§ EXERCISE REQUIREMENTS: Print the rows below without any change, beginning at the line that contains "Describe the element at coordinates (46, 380)" and ending at the line that contains "x-tick-label: 2000 is", both included.

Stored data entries
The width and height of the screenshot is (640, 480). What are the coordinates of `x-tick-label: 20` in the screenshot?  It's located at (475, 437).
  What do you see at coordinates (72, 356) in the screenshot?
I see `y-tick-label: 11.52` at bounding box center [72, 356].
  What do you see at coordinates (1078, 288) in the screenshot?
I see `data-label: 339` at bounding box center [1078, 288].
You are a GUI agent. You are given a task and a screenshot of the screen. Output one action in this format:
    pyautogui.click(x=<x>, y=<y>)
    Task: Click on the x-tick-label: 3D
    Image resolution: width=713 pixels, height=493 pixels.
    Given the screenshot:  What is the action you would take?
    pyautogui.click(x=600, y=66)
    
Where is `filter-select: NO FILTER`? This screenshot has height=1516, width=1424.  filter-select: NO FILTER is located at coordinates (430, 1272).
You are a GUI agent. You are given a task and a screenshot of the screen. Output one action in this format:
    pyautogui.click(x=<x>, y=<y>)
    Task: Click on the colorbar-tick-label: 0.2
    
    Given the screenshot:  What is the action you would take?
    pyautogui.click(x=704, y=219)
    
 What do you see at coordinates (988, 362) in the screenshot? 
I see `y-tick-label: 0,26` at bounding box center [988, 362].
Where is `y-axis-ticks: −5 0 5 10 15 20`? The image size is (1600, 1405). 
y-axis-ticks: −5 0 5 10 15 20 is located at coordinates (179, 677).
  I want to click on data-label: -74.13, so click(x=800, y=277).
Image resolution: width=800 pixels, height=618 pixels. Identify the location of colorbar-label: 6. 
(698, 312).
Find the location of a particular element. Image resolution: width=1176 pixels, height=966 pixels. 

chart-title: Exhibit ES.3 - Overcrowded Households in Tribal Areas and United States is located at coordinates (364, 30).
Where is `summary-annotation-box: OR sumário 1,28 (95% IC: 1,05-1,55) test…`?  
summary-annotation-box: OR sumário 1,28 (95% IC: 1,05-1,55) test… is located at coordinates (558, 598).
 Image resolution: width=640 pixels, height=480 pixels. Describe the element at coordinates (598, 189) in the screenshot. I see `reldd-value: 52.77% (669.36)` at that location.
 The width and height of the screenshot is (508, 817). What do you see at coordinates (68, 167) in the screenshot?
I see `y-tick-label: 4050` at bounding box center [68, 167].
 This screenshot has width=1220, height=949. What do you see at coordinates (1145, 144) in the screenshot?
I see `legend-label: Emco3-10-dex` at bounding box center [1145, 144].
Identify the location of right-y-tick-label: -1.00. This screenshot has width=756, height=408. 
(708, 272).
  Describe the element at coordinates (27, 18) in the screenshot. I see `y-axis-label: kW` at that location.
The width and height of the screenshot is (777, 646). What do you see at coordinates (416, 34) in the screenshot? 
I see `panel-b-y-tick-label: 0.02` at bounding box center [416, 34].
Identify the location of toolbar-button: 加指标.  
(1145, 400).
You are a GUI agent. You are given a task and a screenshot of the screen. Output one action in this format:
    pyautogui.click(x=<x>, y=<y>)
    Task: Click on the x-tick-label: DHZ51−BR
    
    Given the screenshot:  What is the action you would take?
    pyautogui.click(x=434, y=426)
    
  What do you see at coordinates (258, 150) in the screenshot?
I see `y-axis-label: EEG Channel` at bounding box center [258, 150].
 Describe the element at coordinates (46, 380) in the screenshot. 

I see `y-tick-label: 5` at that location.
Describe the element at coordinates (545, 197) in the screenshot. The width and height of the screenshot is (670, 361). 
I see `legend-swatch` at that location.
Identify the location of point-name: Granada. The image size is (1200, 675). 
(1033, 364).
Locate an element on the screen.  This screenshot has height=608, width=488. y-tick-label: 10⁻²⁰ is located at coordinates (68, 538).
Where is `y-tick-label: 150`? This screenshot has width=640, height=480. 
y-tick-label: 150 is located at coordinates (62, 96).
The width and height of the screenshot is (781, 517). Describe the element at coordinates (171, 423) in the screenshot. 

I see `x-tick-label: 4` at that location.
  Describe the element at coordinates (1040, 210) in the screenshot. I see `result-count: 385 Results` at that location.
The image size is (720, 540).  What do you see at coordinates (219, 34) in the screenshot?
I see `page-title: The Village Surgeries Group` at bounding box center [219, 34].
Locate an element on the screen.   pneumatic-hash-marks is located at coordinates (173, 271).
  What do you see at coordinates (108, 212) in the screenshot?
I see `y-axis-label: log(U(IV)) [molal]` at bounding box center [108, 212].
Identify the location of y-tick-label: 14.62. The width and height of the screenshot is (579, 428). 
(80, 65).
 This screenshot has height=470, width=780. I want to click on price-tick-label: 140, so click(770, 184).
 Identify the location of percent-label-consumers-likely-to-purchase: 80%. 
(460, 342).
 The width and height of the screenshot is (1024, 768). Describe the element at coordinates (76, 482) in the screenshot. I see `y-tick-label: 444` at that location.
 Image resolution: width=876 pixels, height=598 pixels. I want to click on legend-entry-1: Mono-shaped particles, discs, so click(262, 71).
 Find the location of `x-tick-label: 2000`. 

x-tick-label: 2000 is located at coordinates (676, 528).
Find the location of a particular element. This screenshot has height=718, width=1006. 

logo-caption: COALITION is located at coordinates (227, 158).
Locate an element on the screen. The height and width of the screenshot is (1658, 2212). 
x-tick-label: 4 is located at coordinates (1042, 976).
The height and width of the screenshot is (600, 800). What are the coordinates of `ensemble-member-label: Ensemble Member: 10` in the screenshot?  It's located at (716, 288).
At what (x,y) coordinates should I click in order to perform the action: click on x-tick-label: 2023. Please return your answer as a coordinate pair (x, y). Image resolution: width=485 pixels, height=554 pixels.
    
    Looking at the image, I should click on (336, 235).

§ RESPONSE TO THIS EXERCISE:
 Describe the element at coordinates (46, 380) in the screenshot. 

I see `y-tick-label: 5` at that location.
Describe the element at coordinates (545, 197) in the screenshot. The width and height of the screenshot is (670, 361). 
I see `legend-swatch` at that location.
Identify the location of point-name: Granada. The image size is (1200, 675). 
(1033, 364).
Locate an element on the screen.  This screenshot has height=608, width=488. y-tick-label: 10⁻²⁰ is located at coordinates (68, 538).
Where is `y-tick-label: 150`? This screenshot has width=640, height=480. 
y-tick-label: 150 is located at coordinates (62, 96).
The width and height of the screenshot is (781, 517). Describe the element at coordinates (171, 423) in the screenshot. 

I see `x-tick-label: 4` at that location.
  Describe the element at coordinates (1040, 210) in the screenshot. I see `result-count: 385 Results` at that location.
The image size is (720, 540).  What do you see at coordinates (219, 34) in the screenshot?
I see `page-title: The Village Surgeries Group` at bounding box center [219, 34].
Locate an element on the screen.   pneumatic-hash-marks is located at coordinates (173, 271).
  What do you see at coordinates (108, 212) in the screenshot?
I see `y-axis-label: log(U(IV)) [molal]` at bounding box center [108, 212].
Identify the location of y-tick-label: 14.62. The width and height of the screenshot is (579, 428). 
(80, 65).
 This screenshot has height=470, width=780. I want to click on price-tick-label: 140, so click(770, 184).
 Identify the location of percent-label-consumers-likely-to-purchase: 80%. 
(460, 342).
 The width and height of the screenshot is (1024, 768). Describe the element at coordinates (76, 482) in the screenshot. I see `y-tick-label: 444` at that location.
 Image resolution: width=876 pixels, height=598 pixels. I want to click on legend-entry-1: Mono-shaped particles, discs, so click(262, 71).
 Find the location of `x-tick-label: 2000`. 

x-tick-label: 2000 is located at coordinates (676, 528).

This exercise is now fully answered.